La primera llegada al Hospital Militar tuvo sin duda un sabor agridulce: llegábamos a un lugar inhóspito, frío, mal acondicionado, a todas luces insuficiente; pero al fin y al cabo era la tierra prometida, era un lugar cargado de posibilidades, y de algún modo íbamos a participar de la concreción de esas posibilidades. El enorme patio de gravilla era una bonita metáfora de esa promesa de futuro, mientras que el patio viejo representaba el misterio, la incertidumbre; cuántas puertas cerradas, cuántos lugares ocultos. Pero sobre todo pesaba, para bien, el emplazamiento; el Campo del Príncipe, tan cerca de todo (aunque tan lejos del resto de la universidad); la Escuela de Arquitectura como generador de vida en el tejido urbano, ¿no se trataba de eso?
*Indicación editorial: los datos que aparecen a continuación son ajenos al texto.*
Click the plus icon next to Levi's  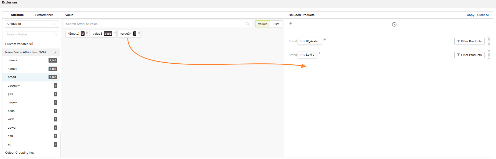tap(319, 53)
Ahora que por fin Arquitectura tiene su Escuela en Granada paseé por el edificio como quien visita a unos amigos que se acaban de mudar; hay mucho espacio que ocupar, muchos lugares de los que el uso ha de apropiarse. Las puertas ya no están cerradas (aunque por momentos uno se sienta Nicole Kidman, “abre la puerta, cierra la puerta”), los lugares ya no están ocultos, aunque haya que encontrarlos. El patio ya no es de gravilla, pero sigue cargado de promesas, de posibilidades, de vida que vivir allí.
Si queréis conocer más sobre el edificio, la revista Márgenes Arquitectura le dedicó su número 8. Además, este proyecto ha obtenido el Premio de Arquitectura Española 2015.
Y muchas gracias a Inés y Laura por su tiempo, sus miradas y sus palabras.